Тем не менее я надеюсь, что многие из них вернутся — сейчас я считаю потерей любого из них. Тому, кто взял билет в один конец (независимо оттого как он относился к власти), возможно, еще предстоит осознать, что твоя главная аудитория здесь. Твой главный авторитет, твой главный слушатель и зритель, твой главный культурный капитал — здесь, а не там. Я думаю, это осознание придет ко многим из уехавших, когда они обнаружат себя в общем-то изгоями в западном «цивилизованном мире», а вовсе не единодушно, под аплодисменты принятыми «борцами с тоталитаризмом».

— Вспомним, что наши белые генералы и аристократы вынуждены были работать в Париже таксистами и официантами. А сейчас что ждет новых эмигрантов? Не поехали ли они на добровольное заклание — прямо в лапы к тем, кто каждого русского считает виноватым просто от рождения?

— Совершенно точно: русские на современном Западе — это как некогда евреи в нацистской Германии. Может, еще в предвоенные годы, но, глядишь, еще немного, и желтую звезду на них навесят. Но, может, эта звезда будет красной. И то хлеб.

— Что будет с путинским политическим классом, в частности с его либерально-экономическим блоком? Патриотическая общественность бушует: она хочет крови Набиуллиной, ждет ее отставки, так же, как и отставки многих сислибов (системных либералов) из правительства. Ждать ли нам чисток?

— Я бы так сказал: перед лицом глобального внешнего вызова самое последнее дело — заниматься внутренними разборками. Сейчас важны мы все, безотносительно к тому, кто какую позицию занимал до 24 февраля. Все те, кто принял осознанное решение остаться в стране и помогать, чем может и умеет, в ее выживании. Поэтому моя позиция такая: я за военную цензуру, но против политических репрессий.

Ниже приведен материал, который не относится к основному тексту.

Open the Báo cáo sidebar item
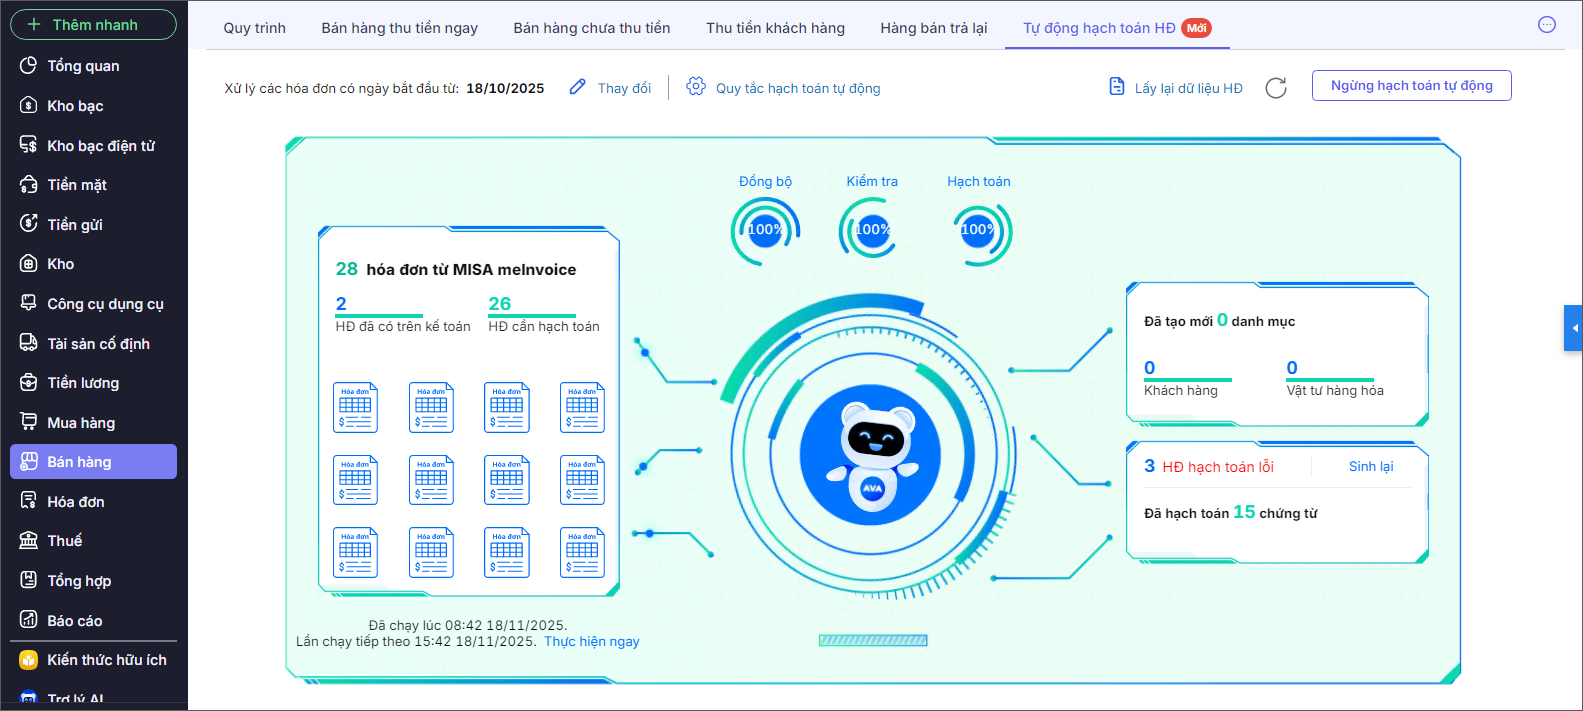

— Каковы, на ваш взгляд, ожидания российских граждан относительно продолжительности спецоперации на Украине? Спрашиваю об этом, поскольку усталость от военных сводок и шокирующих новостей у многих наступила буквально на второй-третий день. А ведь скоро закончится третья неделя, как мы все живем в новой реальности.

— Любой военный конфликт — это проверка на прочность не только армии, систем вооружений и управления боевыми действиями, но и политической системы и общественного строя. Давайте, для примера, сравним Россию в Первой мировой и Второй мировой войнах. Если мы посмотрим, скажем, на февраль 1917 года и на февраль 1944-го, то, к своему удивлению, обнаружим, что в феврале 1944-го немцы стояли гораздо восточнее (километров на 500–600), чем они стояли в феврале 1917-го. Немцы все еще находись под Ленинградом, хотя блокада была уже снята, и начавшееся наступление Красной армии постепенно отбрасывало их назад. Значительная часть Украины и Белоруссии еще находилась под фашистской оккупацией. В то время как в революционном феврале 1917-го армия Российской империи стояла гораздо западнее. Однако в одном случае общество не выдержало военного напряжения и взорвалось изнутри, снеся сначала верховную власть, а потом — вообще любую власть, а в другом случае ничего подобного почему-то не произошло. Таким образом, надо признать, что в ситуации военного противостояния экзистенциальный вопрос заключается не только в том, насколько хорошо ездят и стреляют наши танки и ракеты, но и в том, насколько мы как общество прочны и едины для того, чтобы выдержать то колоссальное напряжение, которое сегодня обрушивается буквально на всех, в том числе и на людей, бесконечно далеких от любых театров военных действий.